I first made a standard solution of sodium oxalate solution, using $\pu{0.826 g}$ of sodium oxalate powder, then poured $\pu{50ml}$ of distilled water along with $15$-$\pu{20ml}$ of $\pu{3 M} \,\, \ce{H2SO4}$. Then I pipetted out $\pu{25 ml}$ of the solution and poured it in to a volumetric flask. Then I filled the rest of the volumetric flask with distilled water, to form the standard solution. I then did the Mcbride experiment to find $75\%$ of the volume of $\ce{KMnO4}$ need to titrate the solution.

I then did the experiment three times to get an average volume of $\ce{KMnO4}$ to be $\pu{25.48 ml}$. And the volume of sodium oxalate solution is $\pu{25 ml}$.

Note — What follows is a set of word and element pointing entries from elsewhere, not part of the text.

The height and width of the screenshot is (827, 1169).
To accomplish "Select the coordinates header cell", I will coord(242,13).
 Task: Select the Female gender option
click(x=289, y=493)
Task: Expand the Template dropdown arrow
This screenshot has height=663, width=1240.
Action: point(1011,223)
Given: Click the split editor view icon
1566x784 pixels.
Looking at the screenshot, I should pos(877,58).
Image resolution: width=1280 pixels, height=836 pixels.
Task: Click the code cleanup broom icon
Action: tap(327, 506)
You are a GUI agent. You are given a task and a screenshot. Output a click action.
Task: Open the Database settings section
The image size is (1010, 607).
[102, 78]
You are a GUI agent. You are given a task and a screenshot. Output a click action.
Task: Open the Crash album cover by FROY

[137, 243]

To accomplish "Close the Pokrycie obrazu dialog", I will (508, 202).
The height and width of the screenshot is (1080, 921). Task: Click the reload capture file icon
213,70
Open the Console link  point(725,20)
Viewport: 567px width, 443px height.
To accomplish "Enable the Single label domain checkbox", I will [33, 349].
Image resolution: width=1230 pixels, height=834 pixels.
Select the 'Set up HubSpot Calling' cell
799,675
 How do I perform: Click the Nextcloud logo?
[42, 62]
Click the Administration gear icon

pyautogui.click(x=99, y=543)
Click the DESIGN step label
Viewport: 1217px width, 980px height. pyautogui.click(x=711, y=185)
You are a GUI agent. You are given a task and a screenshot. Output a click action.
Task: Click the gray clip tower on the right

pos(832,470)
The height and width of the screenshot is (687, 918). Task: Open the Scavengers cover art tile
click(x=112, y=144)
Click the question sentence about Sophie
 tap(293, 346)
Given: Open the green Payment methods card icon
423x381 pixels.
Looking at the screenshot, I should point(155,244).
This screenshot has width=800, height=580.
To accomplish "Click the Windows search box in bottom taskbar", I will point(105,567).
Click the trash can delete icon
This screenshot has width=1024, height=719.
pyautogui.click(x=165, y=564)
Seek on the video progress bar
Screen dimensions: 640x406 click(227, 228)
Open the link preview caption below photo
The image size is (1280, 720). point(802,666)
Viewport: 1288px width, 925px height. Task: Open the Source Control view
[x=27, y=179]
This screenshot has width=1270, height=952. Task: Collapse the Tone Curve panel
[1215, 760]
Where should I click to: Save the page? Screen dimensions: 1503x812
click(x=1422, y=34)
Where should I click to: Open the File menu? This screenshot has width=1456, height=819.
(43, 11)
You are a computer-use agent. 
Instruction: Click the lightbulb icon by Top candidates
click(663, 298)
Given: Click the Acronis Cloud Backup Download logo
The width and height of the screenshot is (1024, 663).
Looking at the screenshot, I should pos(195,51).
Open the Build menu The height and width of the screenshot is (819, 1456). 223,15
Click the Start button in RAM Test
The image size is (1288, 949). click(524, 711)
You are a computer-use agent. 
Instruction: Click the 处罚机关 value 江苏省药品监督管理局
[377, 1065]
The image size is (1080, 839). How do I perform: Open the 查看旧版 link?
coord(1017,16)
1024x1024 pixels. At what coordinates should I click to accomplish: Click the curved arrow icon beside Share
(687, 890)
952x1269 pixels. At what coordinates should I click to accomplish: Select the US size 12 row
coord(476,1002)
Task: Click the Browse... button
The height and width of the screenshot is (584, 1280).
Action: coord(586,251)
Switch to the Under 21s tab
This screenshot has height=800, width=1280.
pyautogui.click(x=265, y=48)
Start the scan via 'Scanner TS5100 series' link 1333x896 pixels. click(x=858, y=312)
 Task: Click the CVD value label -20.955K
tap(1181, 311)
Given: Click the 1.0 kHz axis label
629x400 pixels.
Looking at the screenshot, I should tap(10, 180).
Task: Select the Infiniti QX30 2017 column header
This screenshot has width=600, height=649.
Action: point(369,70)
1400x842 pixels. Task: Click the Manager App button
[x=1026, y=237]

I should find the concentration of $\ce{KMnO4}$ now.

I know the molar ratio is 2:5. How do I calculate this?

I know I need to find the moles of sodium oxalate then I multiply it by $\frac{2}{5}$ and then divide that value by the volume of $\ce{KMnO4}$ which is $\pu{25.48 ml}$. But how do I calculate the moles of sodium oxalate? What would the concentration be? I know the volume is $\ce{25 ml}$.

This is what I have done, but I am not sure if it is correct:

Moles of sodium oxalate = $\frac{\pu{0.8265 g}}{\pu{133.96 g mol-1}} = \pu{0.006169752 mol}$

$\frac{0.006169752}{\pu{0.025L}}$ = concentration of sodium oxalate is therefore $0.246790086$, $0.0248$ to 4 s.f.
($\pu{0.025 L}$ is the volume of the sodium oxalate)

I then multiplied that by $\frac25$. $0.0248 \cdot \frac25$ gives me the concentration of $\ce{KMnO4}$ which is $0.09872$.

But I think this is wrong because I have not used the volume of $\ce{KMnO4}$ used, which was the whole point of the experiment.


1 Answer 1


I think your experiment has one setup mistake.:

You're mixing $\pu{0.8265 g}$ of oxalate with $\pu{50 mL}$ of water and $15$-$\pu{20 mL}$ of sulfuric acid. So your $\pu{25 mL}$ oxalate solution does not contain $\pu{0.8265 g}$ of oxalate (more or less $\frac{25 \cdot 0.8265}{ 65-\pu{70 mL}}$). So you can't know the exact oxalate concentration of this solution.

I recommend you to use a $\pu{100 mL}$ volumetric flask to prepare the oxalate solution. You can then calculate its concentration and the amount of oxalate you have in $\pu{25 mL}$.